== Text passage ==

Performance of climate model projections

A recently published article by Zeke Hausfather et al. concludes that models have been so far quite skilful at projecting future global warming. However, this certificate of satisfaction must be put into perspective because it maintains that climate sensitivity can be observed from instrumental temperature records and also because it does not distinguish clearly the roles of models from that of scenarios used to simulate the future. Climatologists should rather try to falsify current theses than take on the mission of proving them. Here are my comments on this review article.

Article “Evaluating the performance of past climate model projections*,
Zeke Hausfather et al., AGU 2019, doi: 10.1029/2019GL085378

From the plain language summary:

“Model projections rely on two things to accurately match observations: accurate modeling of climate physics, and accurate assumptions around future emissions of CO2 and other factors affecting the climate.”

===
== Given information ==

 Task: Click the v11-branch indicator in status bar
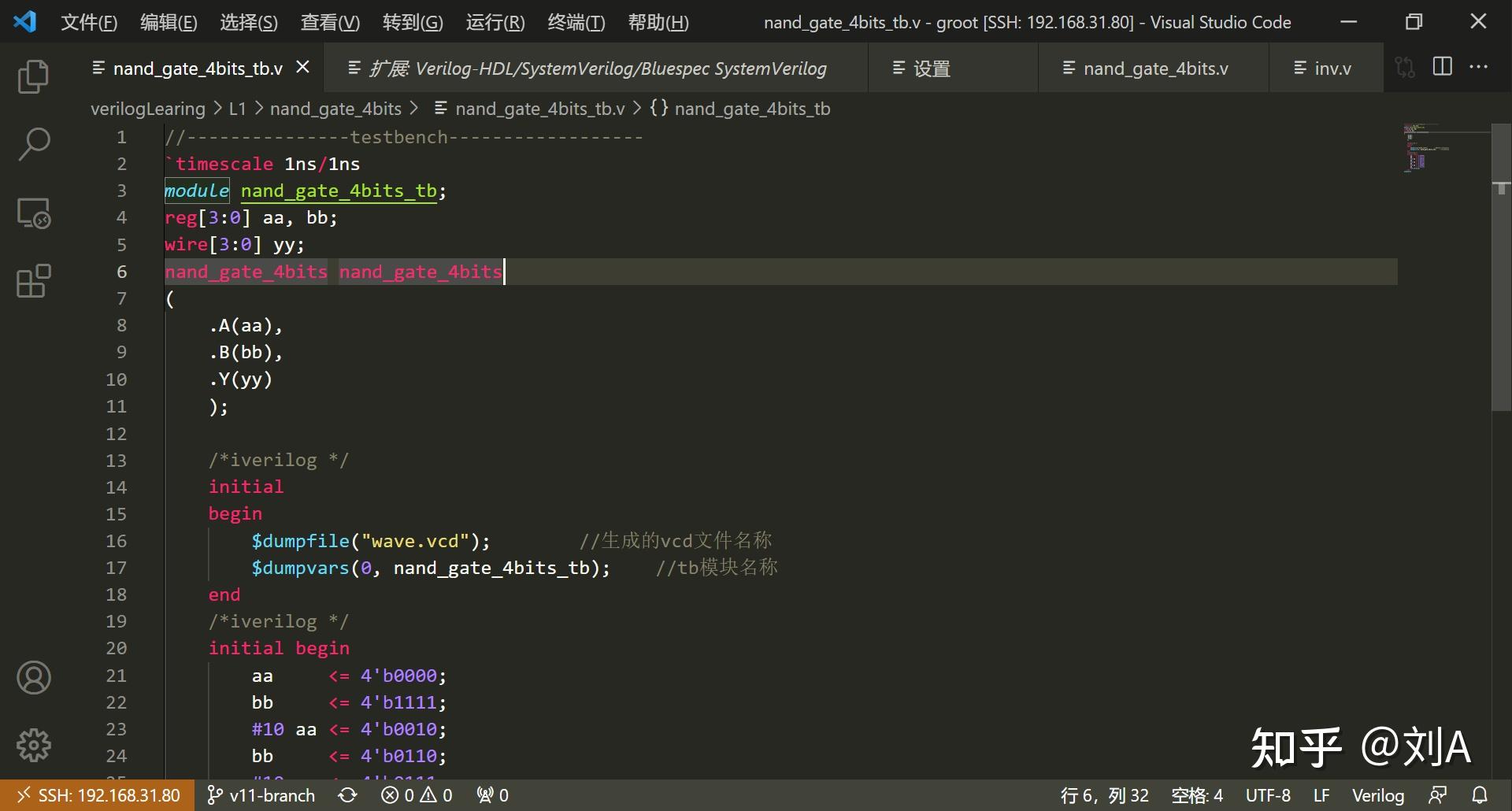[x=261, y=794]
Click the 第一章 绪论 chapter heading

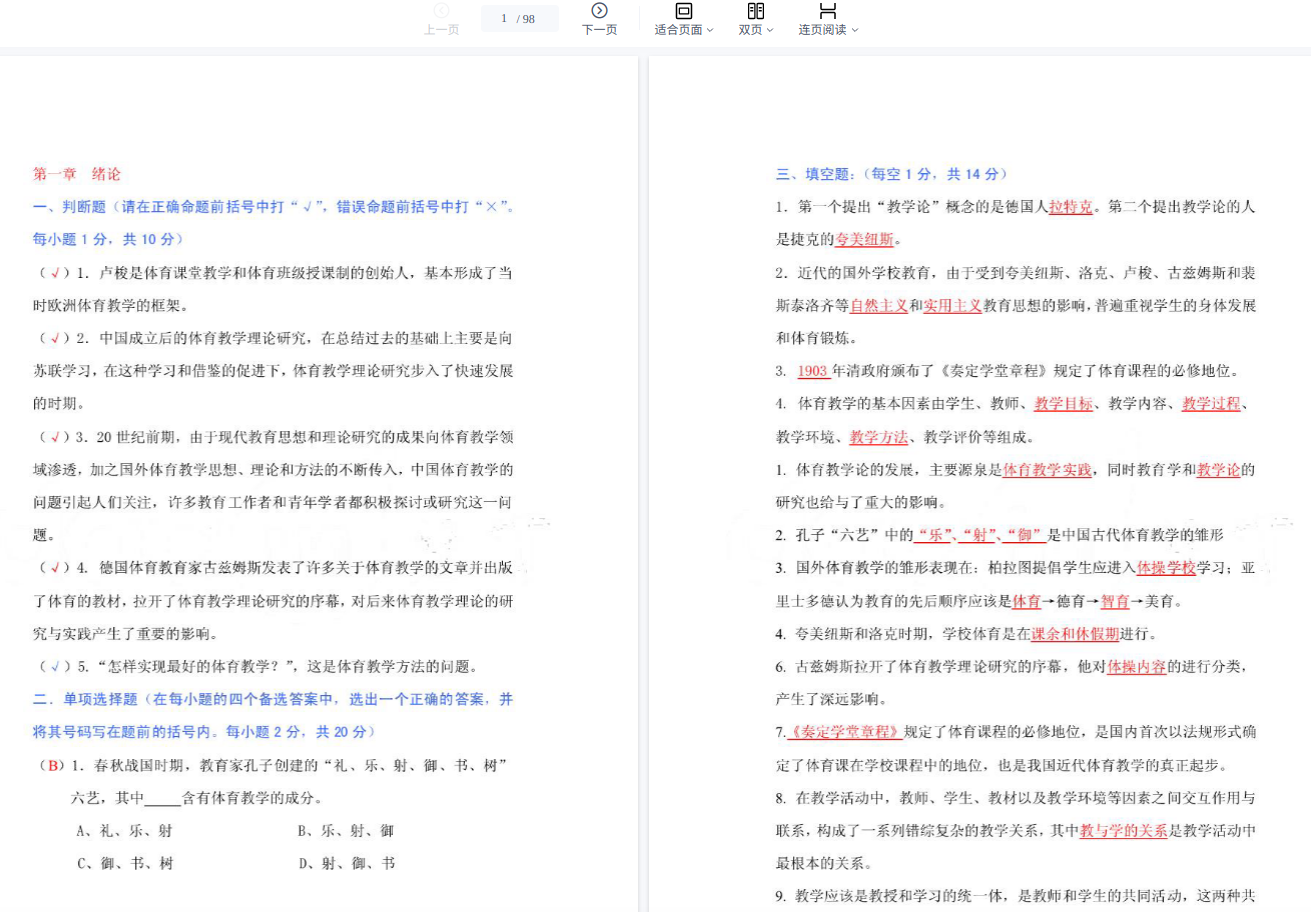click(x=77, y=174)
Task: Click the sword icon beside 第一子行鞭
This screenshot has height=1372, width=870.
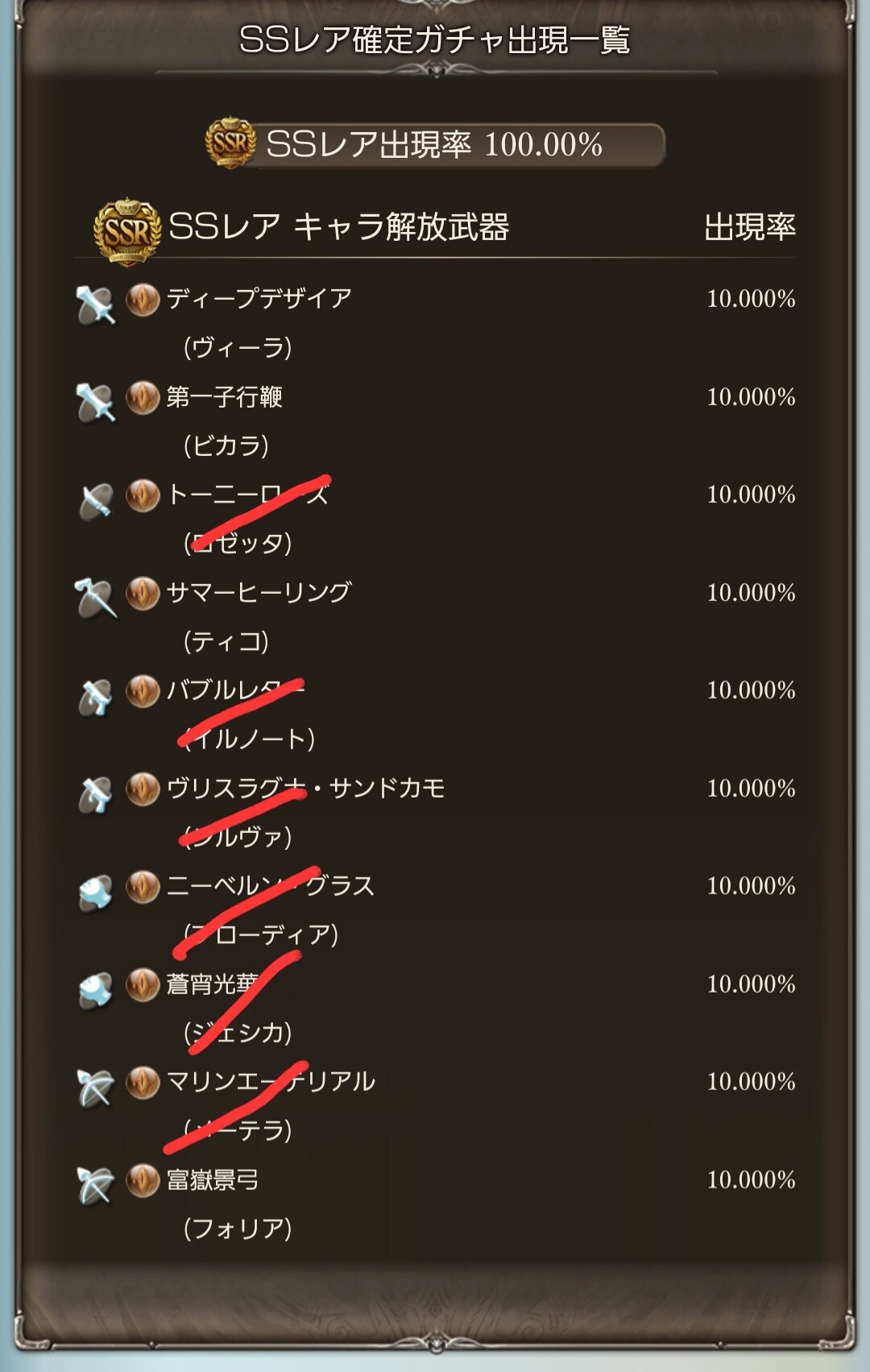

===

- **The tasks**
#1 In the text on climate model projections, translate this sentence into Spanish: "Climatologists should rather try to falsify current theses than take on the mission of proving them."
#2 For each statement, say whether it agrees with the text on climate model projections, and quote the words from the text that decide it.
(a) The article by Zeke Hausfather et al. concludes that models have been quite skilful at projecting future global warming.
(b) According to the text, the article clearly separates the roles of models from those of scenarios.
(c) The plain language summary says that model projections rely on three things to match observations.

- **The answers**
#1 Los climatólogos deberían más bien intentar refutar las tesis actuales que asumir la misión de demostrarlas.

#2
(a) Yes: "concludes that models have been so far quite skilful at projecting future global warming"
(b) No: "it does not distinguish clearly the roles of models from that of scenarios used to simulate the future"
(c) No: "Model projections rely on two things to accurately match observations"